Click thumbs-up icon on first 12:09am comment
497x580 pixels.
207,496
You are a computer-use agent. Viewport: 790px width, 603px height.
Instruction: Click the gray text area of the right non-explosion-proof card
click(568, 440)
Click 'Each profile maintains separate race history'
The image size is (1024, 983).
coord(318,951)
● ● ● ● ●
• [TASK TO CARRY OUT]:
Reproduce every one of the items above word for word, keeping each line unchanged.

• [ANSWER TO THIS PROBLEM]:
Click thumbs-up icon on first 12:09am comment
497x580 pixels.
207,496
You are a computer-use agent. Viewport: 790px width, 603px height.
Instruction: Click the gray text area of the right non-explosion-proof card
click(568, 440)
Click 'Each profile maintains separate race history'
The image size is (1024, 983).
coord(318,951)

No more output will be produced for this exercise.